The former FBI agent who investigated Missouri’s former Republican Governor Eric Greitens has been indicted. William Don Tisaby, 66, was indicted on six counts of perjury and one count of tampering with physical evidence, according to the indictment that was filed under seal Friday. Tisaby turned himself in Monday, the same day that the indictment against him was unsealed.
Tisaby was hired last year by St. Louis Circuit Attorney Kimberly Gardner to investigate allegations that, in 2015, Greitens took a compromising photo of a woman and then threatened to share that photo publicly if she exposed their affair. That was a year before Greitens was elected governor. Criminal charges against Greitens were eventually dropped, but the former GOP political heavyweight resigned the governorship in June amid the controversy.

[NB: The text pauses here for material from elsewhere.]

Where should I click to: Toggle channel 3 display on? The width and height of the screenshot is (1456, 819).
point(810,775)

A special prosecutor investigated allegations that Tisaby lied during a March 2018 deposition ahead of Greitens’s criminal trial. According to the indictment, Tisaby lied under oath “about matters which could substantially affect, or did substantially affect, the course or outcome of the Greitens case.”

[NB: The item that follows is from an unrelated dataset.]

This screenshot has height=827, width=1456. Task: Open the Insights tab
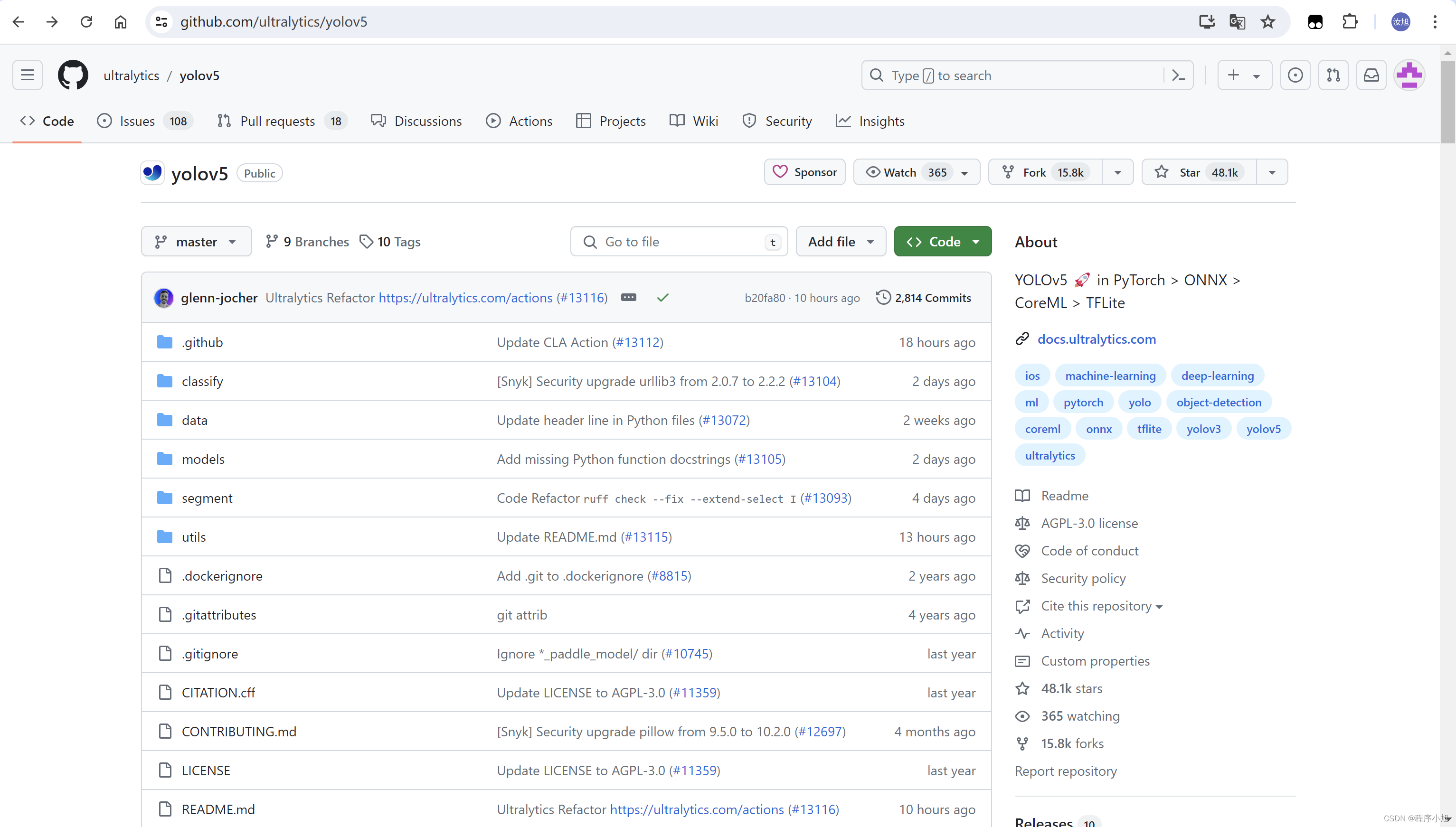[881, 121]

The indictment also claimed that, after hiring him, Gardner failed to correct or report Tisaby’s alleged lies to police and then made a series of false statements to both Greitens’s defense lawyers and a judge in the case.

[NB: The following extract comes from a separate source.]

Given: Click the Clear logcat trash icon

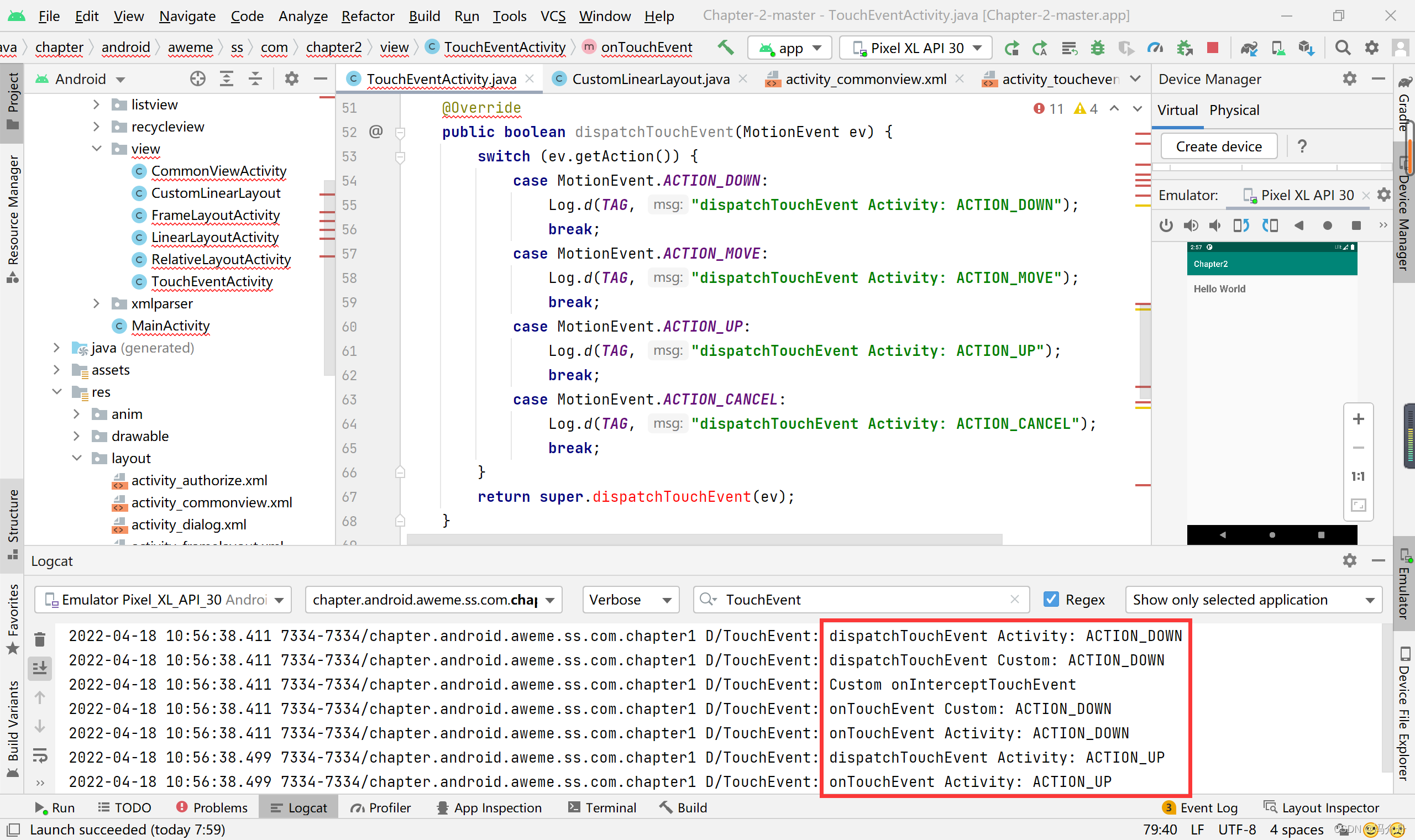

Tisaby was personally hired by Gardner on the recommendation of another former FBI agent working in her office, according to the St. Louis Post-Dispatch. Gardner hired Tisaby despite a previous allegation that he had lied to FBI internal investigators looking into a bigamy claim.
Federal circuit Judge Rex Burlison set Tisaby’s arraignment for Monday afternoon. The Post-Dispatch reported that Tisaby’s attorney, Jermaine Wooten, asked Burlison for a reduction in Tisaby’s $70,000 bail; Burlison agreed to release Tisaby on his own recognizance.
Law&Crime reached out to Wooten for comment.